▶ Instructions to follow
The answer must be the full listing, repeated exactly.

§

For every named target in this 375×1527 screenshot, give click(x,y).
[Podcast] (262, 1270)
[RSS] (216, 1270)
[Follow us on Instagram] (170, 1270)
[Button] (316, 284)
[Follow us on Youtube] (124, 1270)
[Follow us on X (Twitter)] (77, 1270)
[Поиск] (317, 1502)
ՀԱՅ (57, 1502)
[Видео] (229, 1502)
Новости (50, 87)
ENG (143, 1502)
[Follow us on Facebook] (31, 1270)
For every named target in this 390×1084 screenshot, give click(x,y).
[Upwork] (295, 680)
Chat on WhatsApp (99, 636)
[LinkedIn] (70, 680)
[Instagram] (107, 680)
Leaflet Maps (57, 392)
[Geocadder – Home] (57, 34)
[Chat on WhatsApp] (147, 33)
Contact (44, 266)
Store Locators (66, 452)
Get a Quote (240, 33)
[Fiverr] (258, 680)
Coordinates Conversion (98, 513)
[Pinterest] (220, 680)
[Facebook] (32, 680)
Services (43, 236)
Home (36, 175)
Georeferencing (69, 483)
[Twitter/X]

§

▶ Your solution
For every named target in this 375×1527 screenshot, give click(x,y).
[Podcast] (262, 1270)
[RSS] (216, 1270)
[Follow us on Instagram] (170, 1270)
[Button] (316, 284)
[Follow us on Youtube] (124, 1270)
[Follow us on X (Twitter)] (77, 1270)
[Поиск] (317, 1502)
ՀԱՅ (57, 1502)
[Видео] (229, 1502)
Новости (50, 87)
ENG (143, 1502)
[Follow us on Facebook] (31, 1270)
For every named target in this 390×1084 screenshot, give click(x,y).
[Upwork] (295, 680)
Chat on WhatsApp (99, 636)
[LinkedIn] (70, 680)
[Instagram] (107, 680)
Leaflet Maps (57, 392)
[Geocadder – Home] (57, 34)
[Chat on WhatsApp] (147, 33)
Contact (44, 266)
Store Locators (66, 452)
Get a Quote (240, 33)
[Fiverr] (258, 680)
Coordinates Conversion (98, 513)
[Pinterest] (220, 680)
[Facebook] (32, 680)
Services (43, 236)
Home (36, 175)
Georeferencing (69, 483)
[Twitter/X]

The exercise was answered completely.